● **WHAT NEEDS TO BE DONE**: In the records below, take the line with "Click the Timberland tree logo on the boot" and all lines after it, and copy them exactly, pictures excluded.
-------- TASK INPUTS
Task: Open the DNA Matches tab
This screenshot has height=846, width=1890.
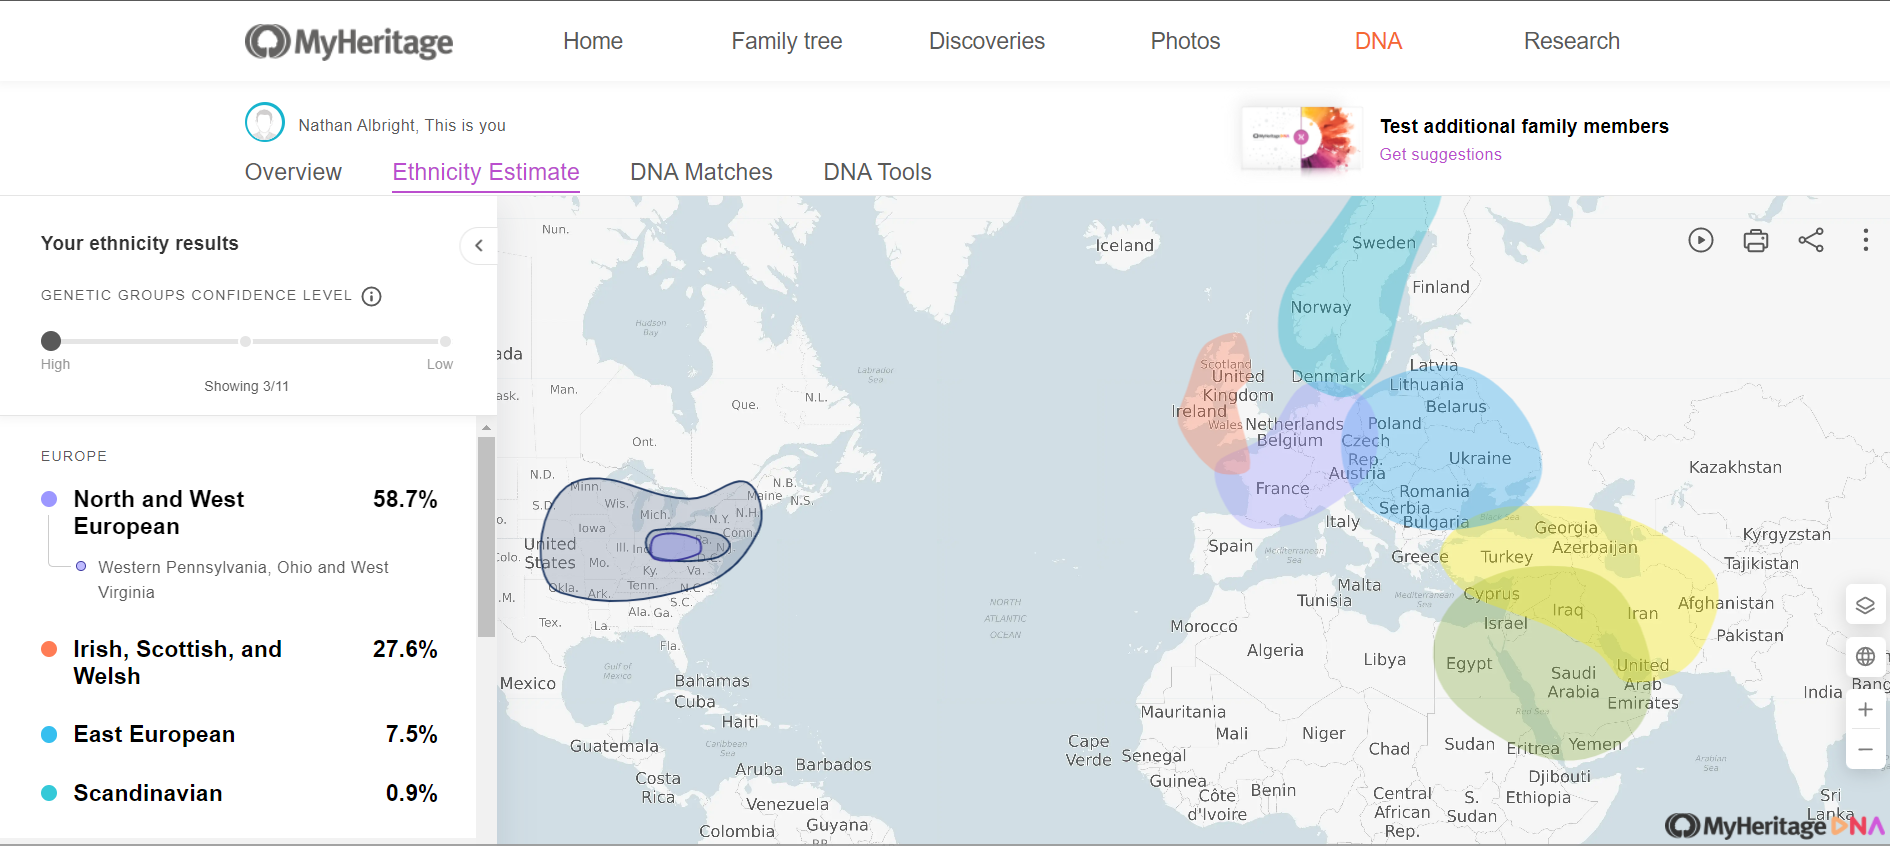Action: click(701, 172)
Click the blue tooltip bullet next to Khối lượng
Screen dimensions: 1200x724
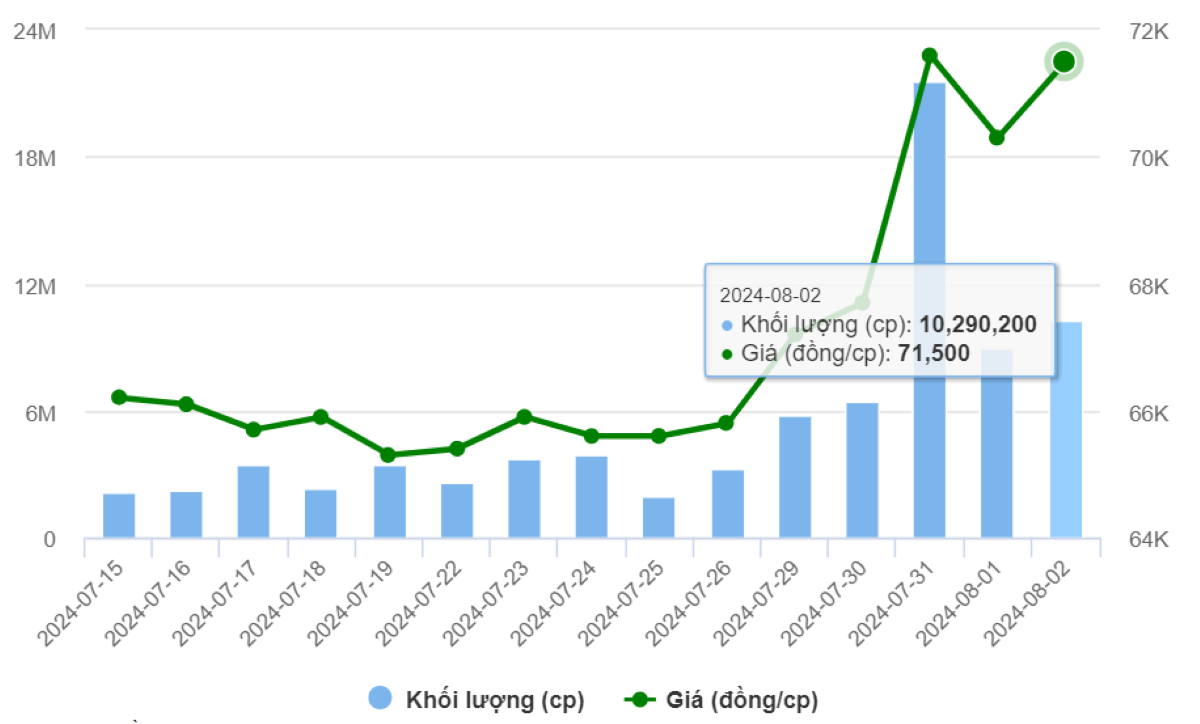coord(729,324)
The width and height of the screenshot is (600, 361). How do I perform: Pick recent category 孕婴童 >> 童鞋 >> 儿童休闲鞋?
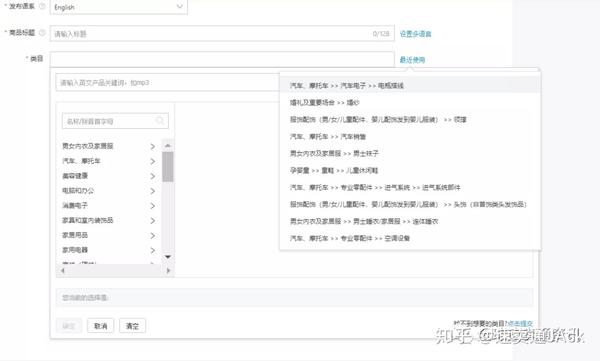[334, 170]
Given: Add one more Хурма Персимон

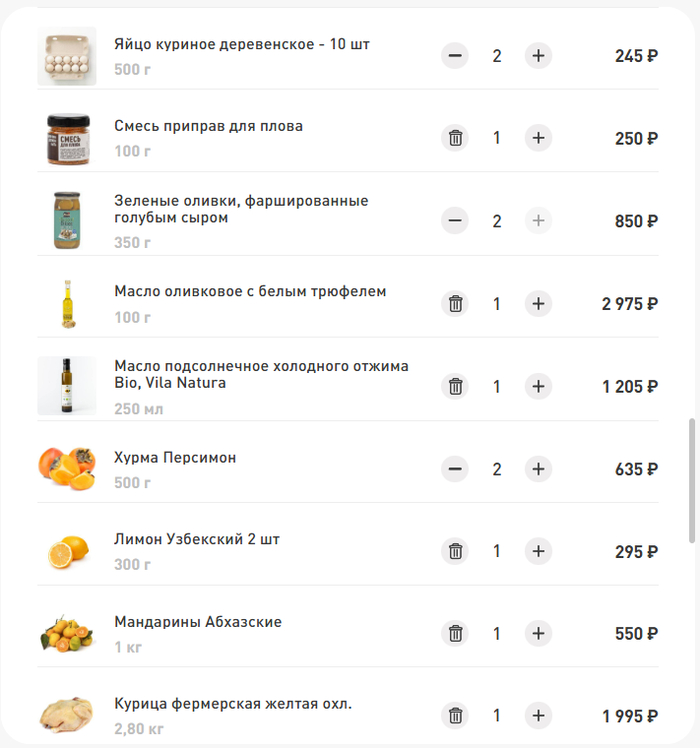Looking at the screenshot, I should [538, 469].
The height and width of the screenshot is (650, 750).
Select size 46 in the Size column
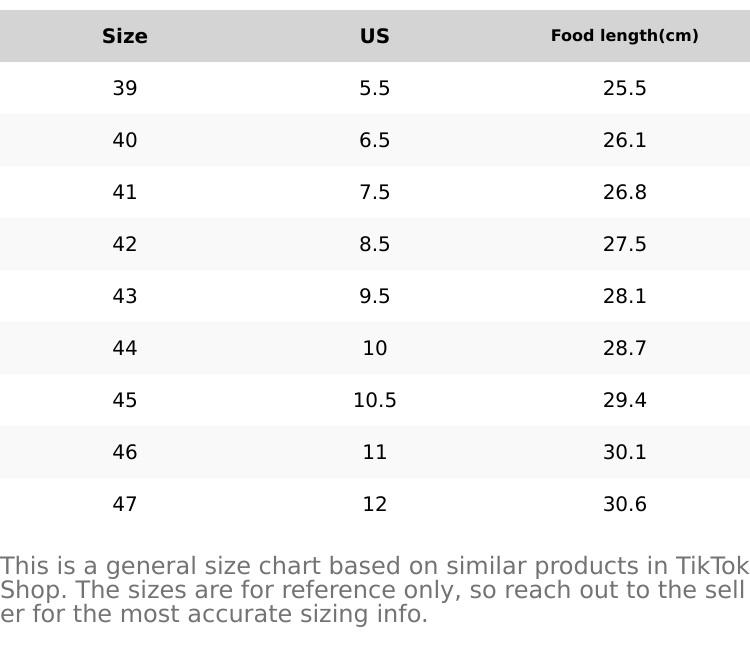(125, 452)
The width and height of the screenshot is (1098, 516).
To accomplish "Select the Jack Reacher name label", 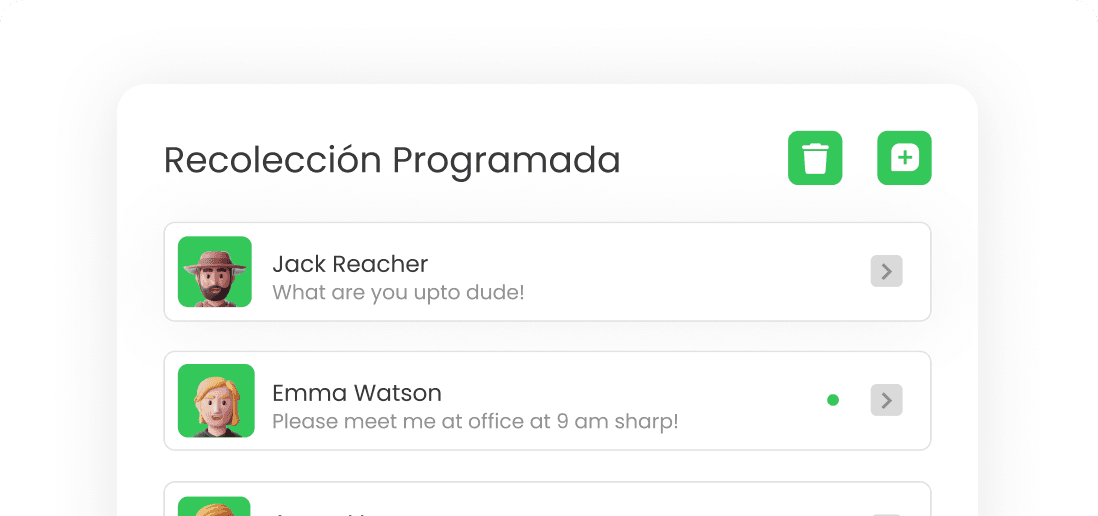I will 350,264.
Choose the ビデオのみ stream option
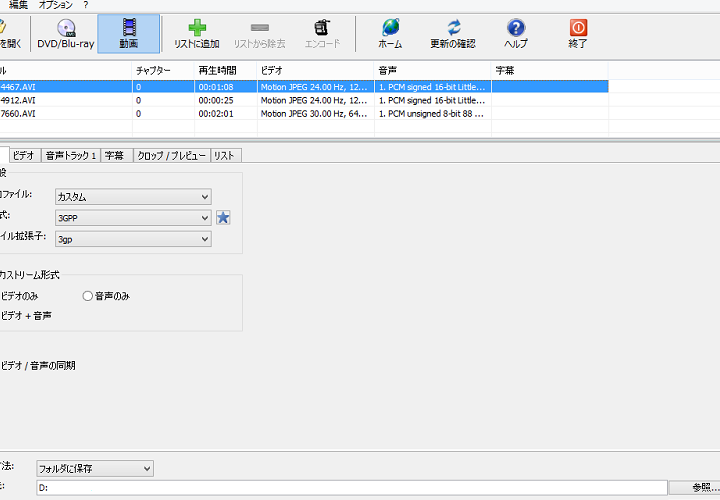 (20, 296)
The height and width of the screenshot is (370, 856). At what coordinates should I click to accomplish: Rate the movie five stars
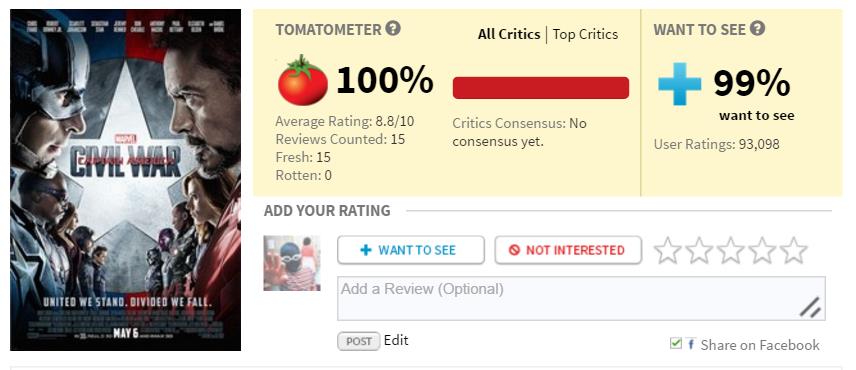794,250
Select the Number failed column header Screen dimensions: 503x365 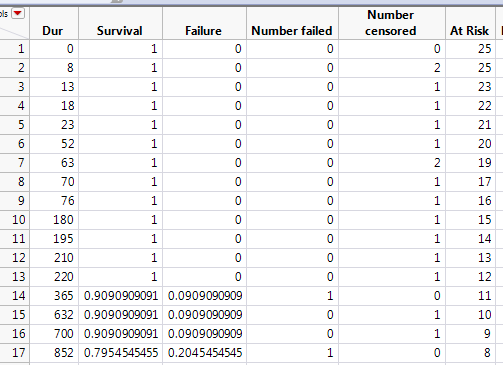click(292, 23)

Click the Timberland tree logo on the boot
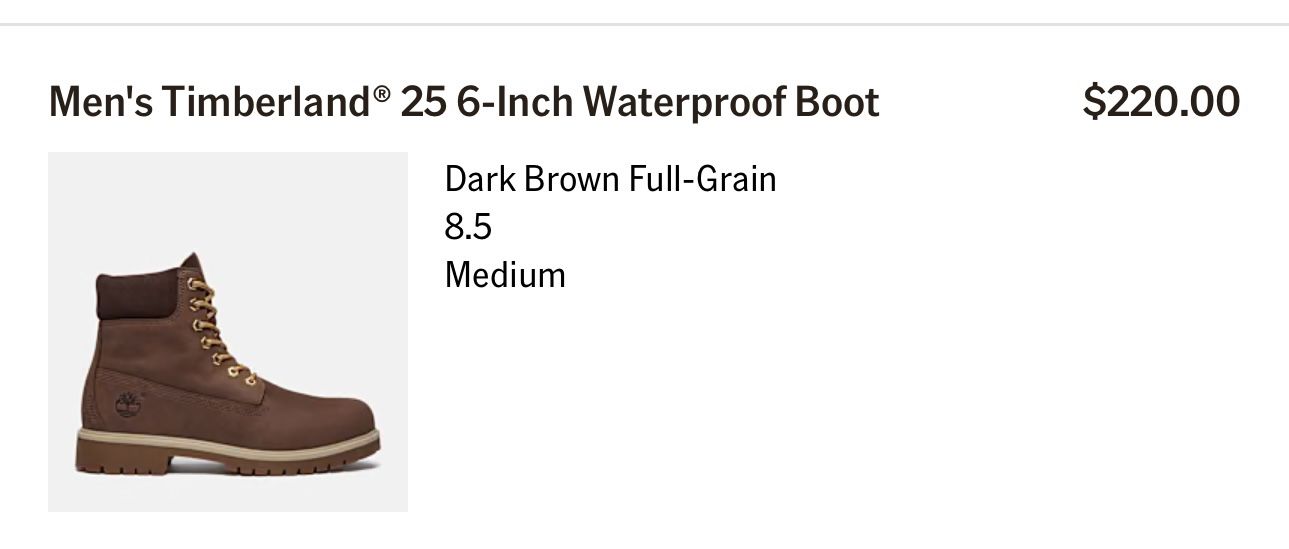[x=129, y=404]
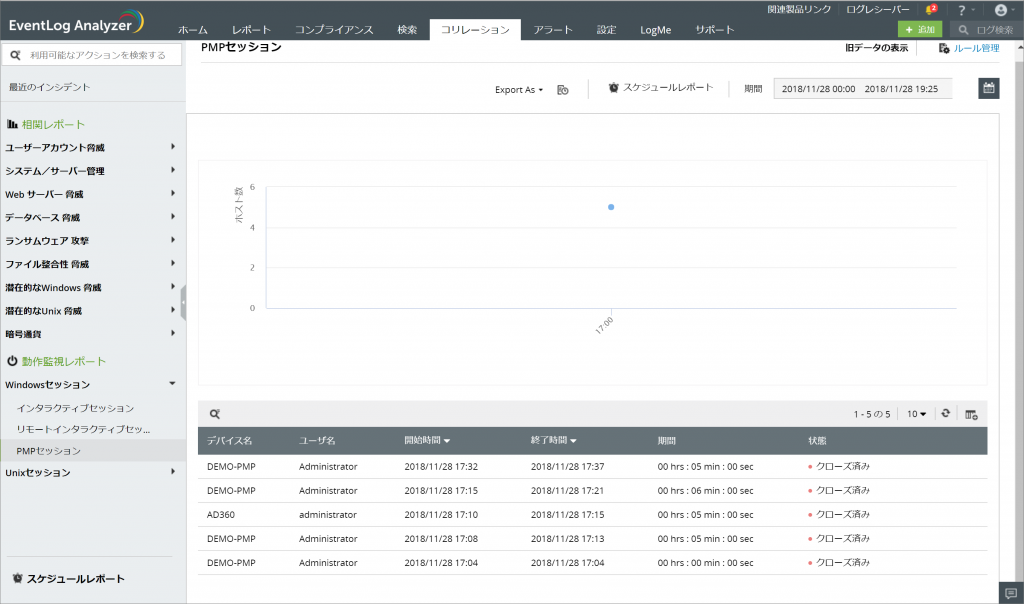Open the user profile avatar menu

[x=1000, y=9]
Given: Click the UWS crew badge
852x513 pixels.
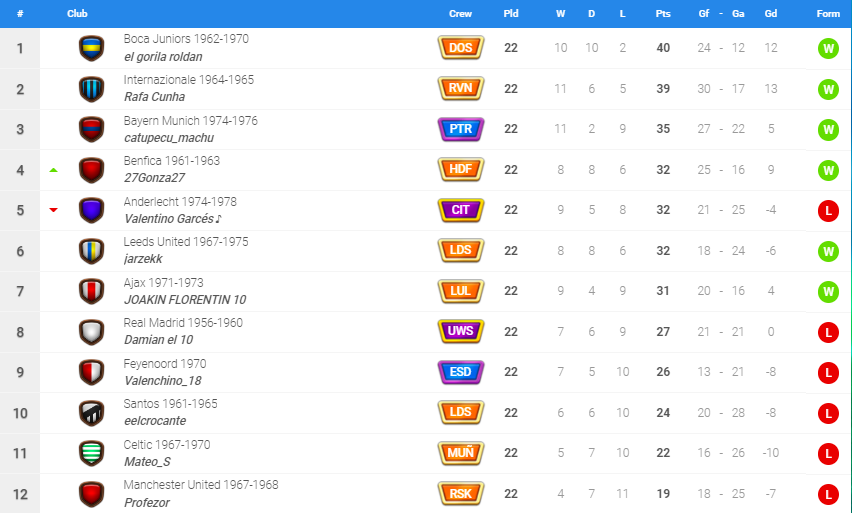Looking at the screenshot, I should [461, 331].
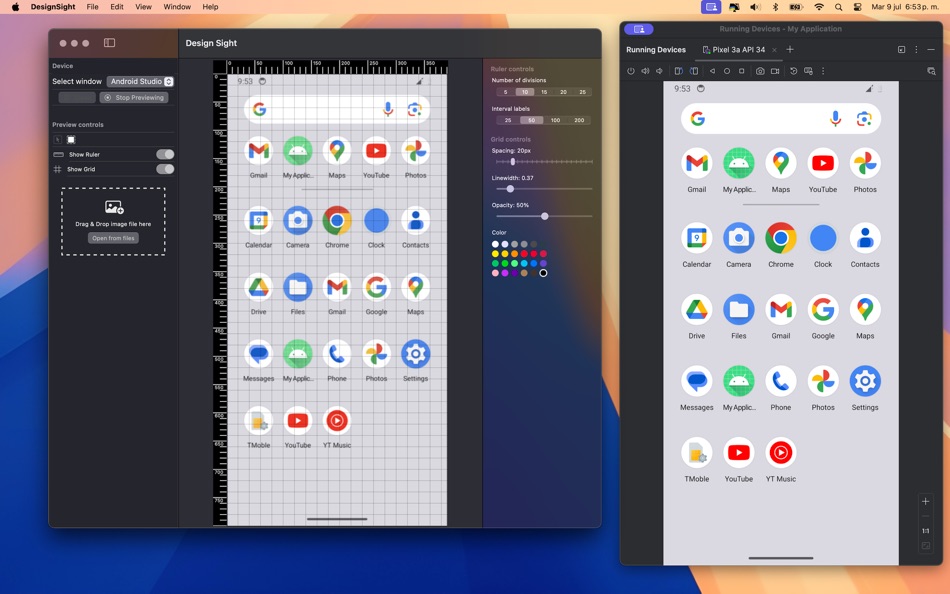Open the Running Devices three-dot options menu

pos(916,49)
----------------
● **RESPONSE FOR THIS EXERCISE**:
Click the Timberland tree logo on the boot
[x=129, y=404]
Open the user profile avatar menu

[x=1000, y=9]
Given: Click the UWS crew badge
852x513 pixels.
Looking at the screenshot, I should [461, 331].
Open the Running Devices three-dot options menu

pos(916,49)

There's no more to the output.